Recently introduced Senate bill 4058 would reintroduce third parties into the enforcement, seizure and relocation of companion animals based on alleged acts of animal cruelty after the legislature successfully ousted the quasi-governmental entity, the New Jersey Society for the Protection of Animals from enforcing animal cruelty laws. Instead the legislators placed that authority squarely with County Prosecutors who can also delegate that authority to Municipal Prosecutors.
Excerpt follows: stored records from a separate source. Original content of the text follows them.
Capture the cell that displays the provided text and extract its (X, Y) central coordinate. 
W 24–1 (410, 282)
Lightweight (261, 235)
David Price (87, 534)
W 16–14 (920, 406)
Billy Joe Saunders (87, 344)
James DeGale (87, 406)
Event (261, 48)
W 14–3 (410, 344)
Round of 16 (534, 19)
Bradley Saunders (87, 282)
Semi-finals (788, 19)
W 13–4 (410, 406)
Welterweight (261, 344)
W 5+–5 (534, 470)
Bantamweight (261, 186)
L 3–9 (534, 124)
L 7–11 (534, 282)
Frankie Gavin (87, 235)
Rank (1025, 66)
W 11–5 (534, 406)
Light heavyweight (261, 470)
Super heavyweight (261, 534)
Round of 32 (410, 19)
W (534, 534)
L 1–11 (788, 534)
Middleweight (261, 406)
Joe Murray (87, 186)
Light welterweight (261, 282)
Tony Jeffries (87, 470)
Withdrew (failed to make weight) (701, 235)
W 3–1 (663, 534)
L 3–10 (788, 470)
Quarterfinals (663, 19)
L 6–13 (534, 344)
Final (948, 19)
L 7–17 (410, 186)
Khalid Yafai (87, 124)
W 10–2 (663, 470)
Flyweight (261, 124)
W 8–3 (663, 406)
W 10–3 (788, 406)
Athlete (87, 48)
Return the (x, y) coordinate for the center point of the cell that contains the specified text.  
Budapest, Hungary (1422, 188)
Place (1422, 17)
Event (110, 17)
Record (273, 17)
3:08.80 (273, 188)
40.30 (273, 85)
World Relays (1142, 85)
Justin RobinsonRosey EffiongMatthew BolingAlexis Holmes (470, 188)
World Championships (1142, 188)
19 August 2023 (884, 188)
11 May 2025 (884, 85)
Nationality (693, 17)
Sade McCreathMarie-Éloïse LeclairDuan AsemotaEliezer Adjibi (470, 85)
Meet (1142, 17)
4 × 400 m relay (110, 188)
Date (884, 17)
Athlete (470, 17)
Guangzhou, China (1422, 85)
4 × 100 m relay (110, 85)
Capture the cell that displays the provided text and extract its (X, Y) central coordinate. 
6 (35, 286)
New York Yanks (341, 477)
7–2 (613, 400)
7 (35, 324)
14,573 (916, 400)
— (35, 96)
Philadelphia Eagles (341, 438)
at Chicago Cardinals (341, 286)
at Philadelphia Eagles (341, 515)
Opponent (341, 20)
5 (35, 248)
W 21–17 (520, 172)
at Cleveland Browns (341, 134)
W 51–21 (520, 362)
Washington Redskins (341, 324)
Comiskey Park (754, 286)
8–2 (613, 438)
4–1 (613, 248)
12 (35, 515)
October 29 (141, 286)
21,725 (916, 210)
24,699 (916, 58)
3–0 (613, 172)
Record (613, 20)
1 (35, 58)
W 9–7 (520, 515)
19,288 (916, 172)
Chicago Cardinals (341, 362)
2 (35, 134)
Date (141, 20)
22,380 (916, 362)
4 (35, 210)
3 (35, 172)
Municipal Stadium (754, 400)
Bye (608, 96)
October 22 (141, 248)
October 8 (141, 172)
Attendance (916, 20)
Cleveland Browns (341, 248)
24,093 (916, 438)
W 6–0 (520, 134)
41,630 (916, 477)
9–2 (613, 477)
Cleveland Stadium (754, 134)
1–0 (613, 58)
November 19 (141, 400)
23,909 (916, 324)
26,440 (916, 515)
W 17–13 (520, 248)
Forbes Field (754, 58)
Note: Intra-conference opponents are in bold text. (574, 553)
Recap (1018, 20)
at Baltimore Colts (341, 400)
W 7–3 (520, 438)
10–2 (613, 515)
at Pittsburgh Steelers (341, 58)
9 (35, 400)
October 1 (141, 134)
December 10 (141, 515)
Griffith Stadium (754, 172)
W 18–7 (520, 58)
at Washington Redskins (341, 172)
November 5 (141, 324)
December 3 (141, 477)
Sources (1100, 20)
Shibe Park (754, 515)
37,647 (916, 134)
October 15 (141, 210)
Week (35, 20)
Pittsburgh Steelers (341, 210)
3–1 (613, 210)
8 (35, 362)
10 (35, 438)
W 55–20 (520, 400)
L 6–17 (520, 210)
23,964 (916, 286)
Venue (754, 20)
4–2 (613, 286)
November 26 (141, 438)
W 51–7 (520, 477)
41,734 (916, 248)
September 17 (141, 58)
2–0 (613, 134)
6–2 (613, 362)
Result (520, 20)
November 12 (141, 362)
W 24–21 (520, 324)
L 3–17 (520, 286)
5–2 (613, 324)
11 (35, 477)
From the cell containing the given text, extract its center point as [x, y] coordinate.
There are four new proposed sections in this bill (Sections 4, 5, 6, 7) which seem to be entirely redundant of existing Section 3 (Section 7 of P.L. 2017, c. 189) and which itself disproportionately impacts those of lower socioeconomic status, for whom payment for room, board and veterinary care at an animal shelter or other facility would not be affordable and therefore forfeiture of a pet, even before cruelty charges were proven, would be the only viable option.
This new sections define “animal care agency” to include an animal rescue organization, a humane society or other organization with temporary custody of an animal and “Enforcement agency” to include any organization . . . involved in the monitoring of animal welfare and animal cruelty violations.”
None of these entities are required to comply with regulations requiring sanitary operations of animal facilities which includes kennels, pet shops, shelters and pounds, unless animal care agency, as defined in the proposed bill would be included under the definition of “Pound” which means “any establishment of the confinement of dogs or other animals seized either under the provisions of N.J.S.A. 4:19-15.16 or otherwise.” NJSC8:23A-1.1 (emphasis added).
Animals can be confiscated before any hearing is held. The law would require that a hearing should be scheduled no later than 30 days after the date on which a complaint is filed with the court, but if the court fails to hold a timely hearing, it will not affect the disposition of the animal, and the costs of care would continue to accrue. The accused has no access to or right to provide for an independent veterinary examination of a seized animal. Another licensed veterinarian would be permitted to perform whatever veterinary procedures s/he deemed necessary, including euthanasia. Certainly, animals should be provided with necessary veterinary care, but there can be significant disagreements amongst veterinarians about what constitutes necessary care in any given situation. Regardless of the outcome of the case, the owner must reimburse the seizing or holding entity for the cost of that care, even if the prosecutor fails to prevail in court.
“If a person liable for the reasonable costs of care pursuant to this section is found not guilty of the allege criminal animal cruelty offense that led to the seizure of the animals, and if the person has made timely payments of the reasonable costs of care pursuant to this section, the person shall have the right to immediately repossess the person’s animal and to be reimbursed by the animal care agency for all of the reasonable costs of care, except those related to necessary veterinary care, that were paid by the person to the animal care agency.” New Section 6(h)(emphasis added).
If the person cannot afford to pay for the reasonable costs of care during the pendency of the case, the person’s animal would be considered forfeited.
This bill suffers from at least these deficiencies:
- It would reintroduce non-profit organizations back into the animal cruelty enforcement scheme and would permit care provided to animal seized from an alleged cruel situation to a totally unregulated entity;
- It exacerbates the existing disparate treatment of pet owners with lower socio-economic status who may have failed to provide “necessary veterinary care” no matter how minor;
- It fails to differentiate between truly egregious acts of animal cruelty from those that are either frivolous or outdated;
- It fails to provide an accused access to due process by prohibiting access to seized animals by the owner or an independent veterinarian.